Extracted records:
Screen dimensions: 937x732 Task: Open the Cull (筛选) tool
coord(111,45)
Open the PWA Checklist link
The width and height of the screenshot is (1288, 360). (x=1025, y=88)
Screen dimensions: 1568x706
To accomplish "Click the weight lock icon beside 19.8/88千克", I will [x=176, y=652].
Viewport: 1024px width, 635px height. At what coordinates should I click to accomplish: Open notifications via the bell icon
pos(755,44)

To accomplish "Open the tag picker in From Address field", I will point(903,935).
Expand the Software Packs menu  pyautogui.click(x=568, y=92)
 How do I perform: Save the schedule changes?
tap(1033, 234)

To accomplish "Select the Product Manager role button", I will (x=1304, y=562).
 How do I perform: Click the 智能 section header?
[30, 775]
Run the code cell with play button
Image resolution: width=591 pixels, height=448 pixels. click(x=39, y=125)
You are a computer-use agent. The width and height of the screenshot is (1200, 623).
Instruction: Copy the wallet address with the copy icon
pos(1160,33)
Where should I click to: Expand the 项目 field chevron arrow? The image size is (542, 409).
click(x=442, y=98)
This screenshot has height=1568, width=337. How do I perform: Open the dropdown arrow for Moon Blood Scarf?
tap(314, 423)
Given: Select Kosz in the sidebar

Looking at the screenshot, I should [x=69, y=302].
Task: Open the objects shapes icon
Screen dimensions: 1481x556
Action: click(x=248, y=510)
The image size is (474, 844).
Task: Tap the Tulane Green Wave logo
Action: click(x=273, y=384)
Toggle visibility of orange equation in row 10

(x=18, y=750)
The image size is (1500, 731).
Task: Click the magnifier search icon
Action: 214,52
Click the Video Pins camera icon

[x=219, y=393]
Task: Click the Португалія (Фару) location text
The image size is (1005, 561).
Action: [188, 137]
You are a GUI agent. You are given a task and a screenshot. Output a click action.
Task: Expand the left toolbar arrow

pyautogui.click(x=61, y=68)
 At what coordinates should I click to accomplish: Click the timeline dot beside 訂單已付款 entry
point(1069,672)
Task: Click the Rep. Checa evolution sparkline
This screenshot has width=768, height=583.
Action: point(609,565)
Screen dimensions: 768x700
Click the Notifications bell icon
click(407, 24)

▸ DESCRIPTION OF THE TASK:
Collect every line with the string "agent" from the records, and copy each.

▸ EXPECTED ANSWER:
You are a computer-use agent. The width and height of the screenshot is (1200, 623).
You are a GUI agent. You are given a task and a screenshot. Output a click action.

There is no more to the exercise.